Sabre rattling
April 2, 2013North Korea's state media reported on Tuesday that there were plans to restart a nuclear reactor at the Yongbyon complex to enable production of weapons-grade plutonium to be resumed.
The reactor was closed in 2007 as the result of international six-party talks to end North Korea's nuclear weapons program - the talks have been stalled since 2009.
Pyongyang has also announced it will restart the uranium enrichment plant at the complex.
Washington has reacted to the latest provocation from Pyongyang with concern. It has disagreed with all of North Korea's leaders over the past two decades.
In 1994, US President Bill Clinton made a deal with North Korean leader Kim Il Sung: North Korea would freeze its nuclear weapons development program in return for two light water reactors. In 2002, President George W. Bush included North Korea in his "Axis of Evil" and slapped sanctions against Kim Jong Il's regime.
In 2003, with China playing a mediating role, he agreed to the six-party talks to bring North Korea's nuclear program under control.
His successor President Barack Obama has had to deal with Kim Jong Un. His belief has tended to be that North Korea will be forced to give up its program if there is enough pressure and incentive.
Pyongyang fed this hope for some time but seems to have changed strategy.
A nuclear-armed nation
After Kim Jong Il's death in December 2011, North Korea proclaimed its position as a nuclear-armed nation in its new constitution.
The Central Committee of the Workers' Party of Korea decided that the state's arsenal of nuclear weapons would be expanded both in terms of quantity and quality and that it would not be abandoned "so long as imperialists and nuclear threats" existed in this world. It said that nuclear weapons were not negotiatiable - not even against "billions of dollars."
There are two more reasons why North Korea won't give up the bomb. For the army, on whose bayonets rest the Kim family's power, nuclear weapons are a satisfactory substitute for better quality conventional weapons that North Korea cannot afford to buy. Secondly, patriotism can be boosted through North Korea's rise to nuclear power.
On par with each other
North Korea's leaders are clinging on to the atom bomb as the ultimate shield against "regime change." Their opinion has been reinforced by the example of Saddam Hussein who did not have nuclear weapons and lost his power in a US invasion, and of Moammar Gadhafi, whose fall was caused by what Pyongyang calls a US-backed insurgency. "Nuclear armed forces represent the nation's life," Kim Jong Un declared at the end of March.
This recent saber-rattling is intended to force the US into bilateral negotiations over a peace treaty 60 years after the end of the Korean War. Pyongyang wants to be on a par with Washington, for one atomic power to negotiate with another.

YOUR TASKS:
a - Transcribe the passage of the North Korea article from "The Central Committee" up to and including "to nuclear power.".
b - Answer these questions from the North Korea article:
(i) In what year was the reactor at the Yongbyon complex closed?
(ii) Under the 1994 deal, what was North Korea to receive in return for freezing its nuclear weapons development program?
(iii) When did Kim Jong Un declare that "Nuclear armed forces represent the nation's life"?

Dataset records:
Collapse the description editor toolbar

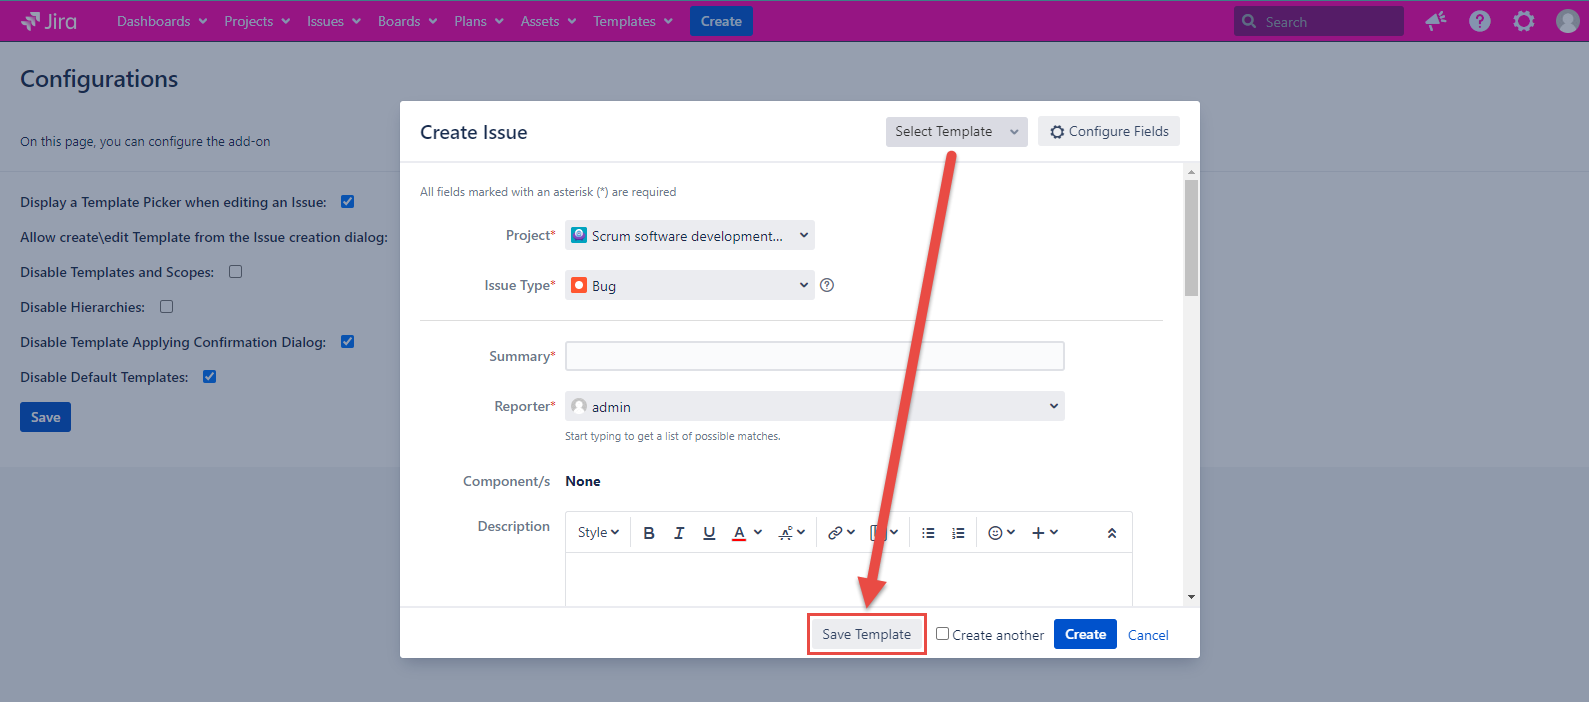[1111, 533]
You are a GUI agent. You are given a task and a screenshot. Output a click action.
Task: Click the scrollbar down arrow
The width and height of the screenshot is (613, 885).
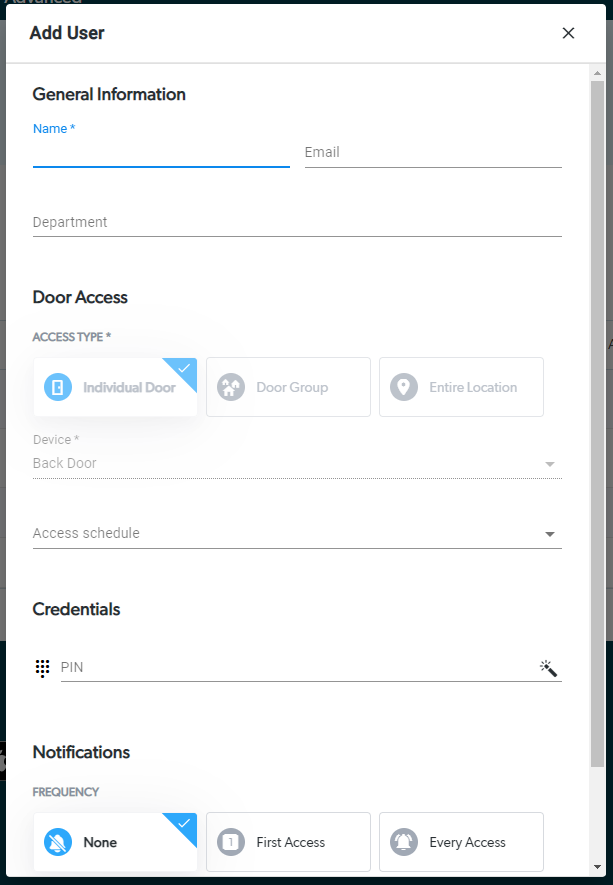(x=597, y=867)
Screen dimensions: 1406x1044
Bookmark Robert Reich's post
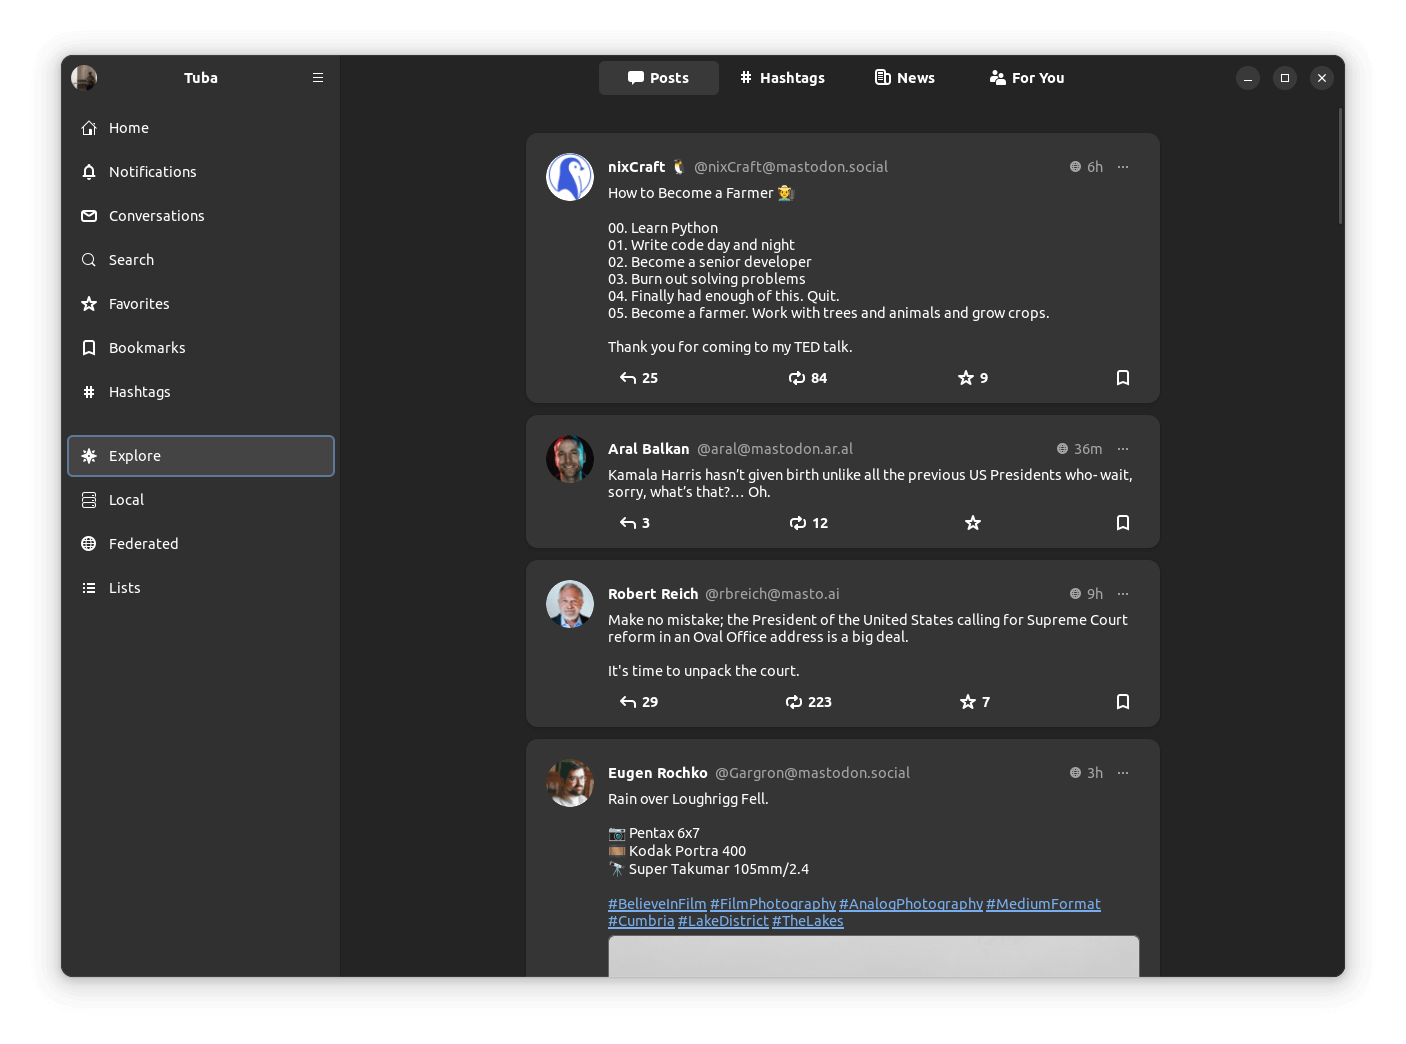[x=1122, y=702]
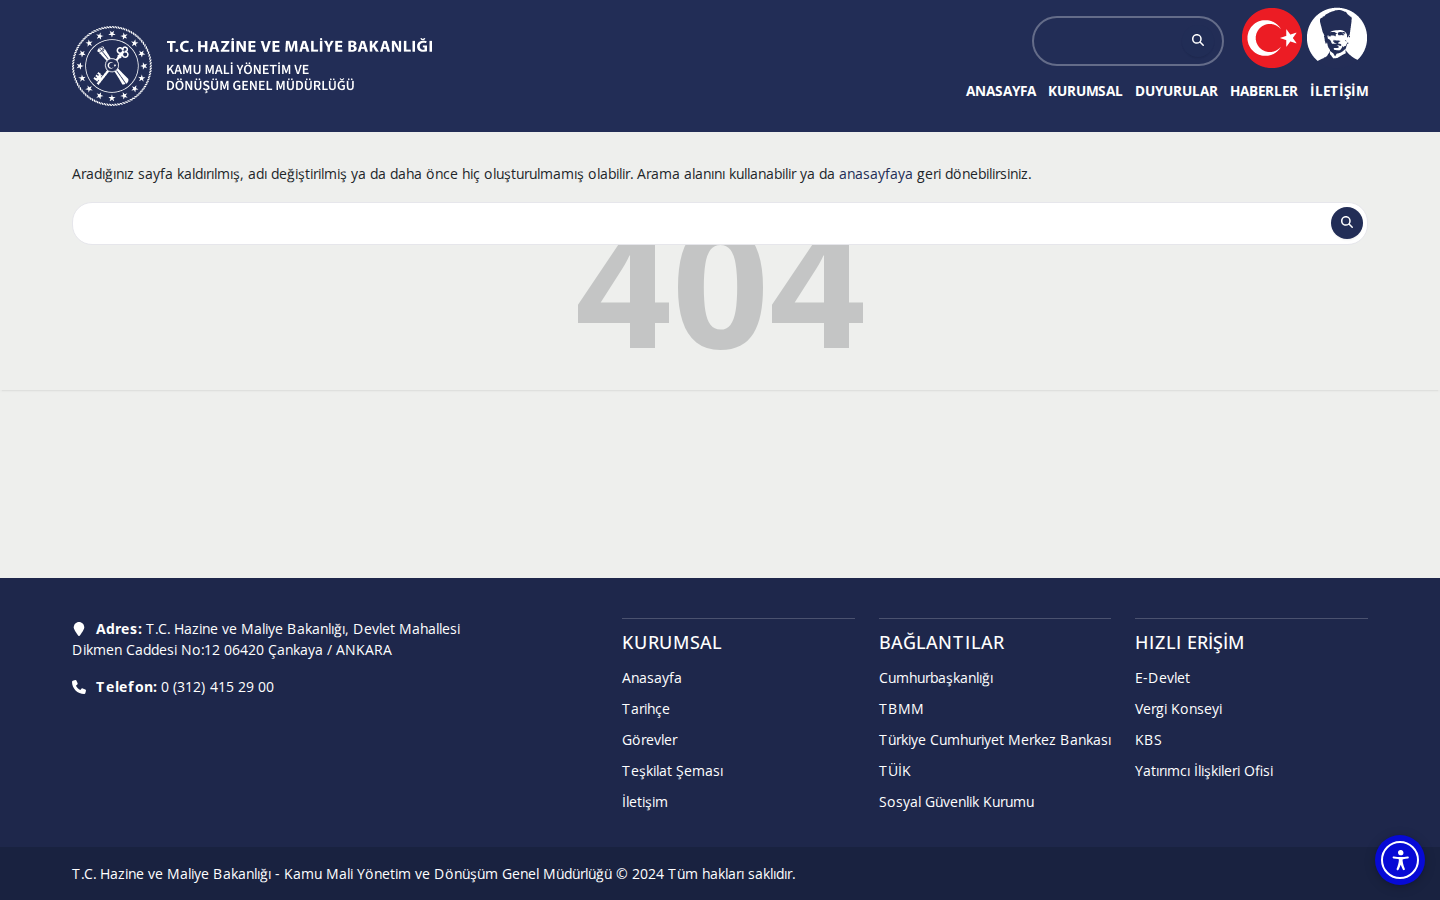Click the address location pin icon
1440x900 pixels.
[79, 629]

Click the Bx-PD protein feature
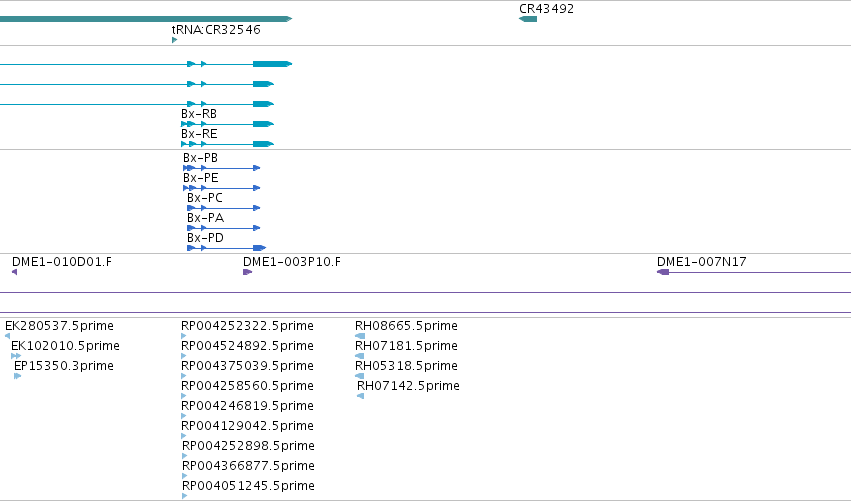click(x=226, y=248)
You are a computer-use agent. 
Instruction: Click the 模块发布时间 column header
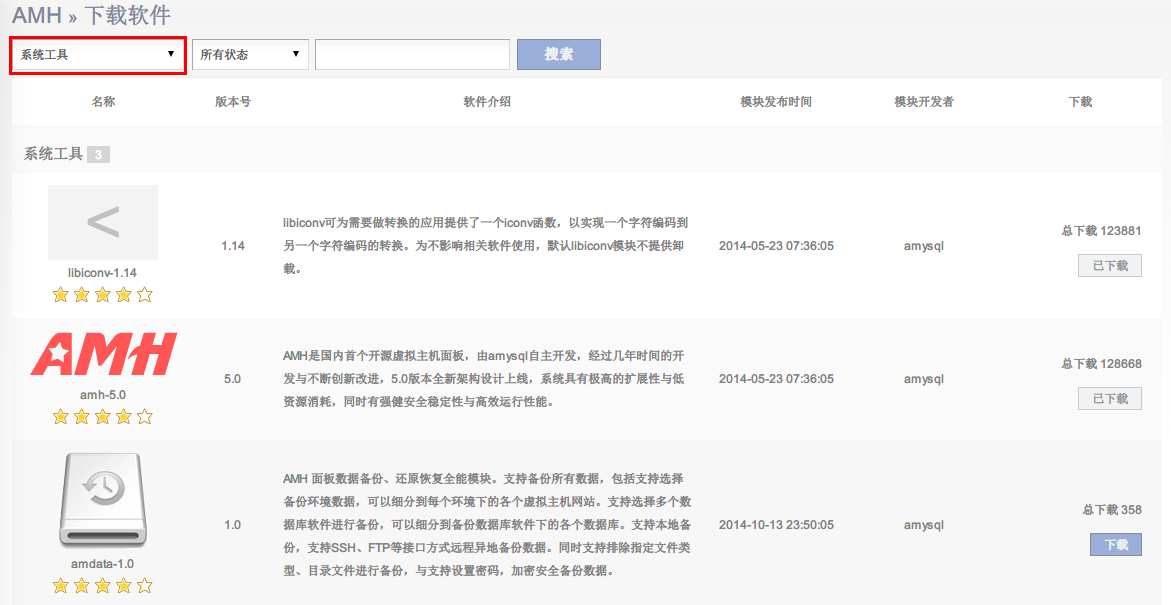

ANSWER LIST:
a -
The Central Committee of the Workers' Party of Korea decided that the state's arsenal of nuclear weapons would be expanded both in terms of quantity and quality and that it would not be abandoned "so long as imperialists and nuclear threats" existed in this world. It said that nuclear weapons were not negotiatiable - not even against "billions of dollars."
There are two more reasons why North Korea won't give up the bomb. For the army, on whose bayonets rest the Kim family's power, nuclear weapons are a satisfactory substitute for better quality conventional weapons that North Korea cannot afford to buy. Secondly, patriotism can be boosted through North Korea's rise to nuclear power.

b -
(i) 2007
(ii) Two light water reactors
(iii) At the end of March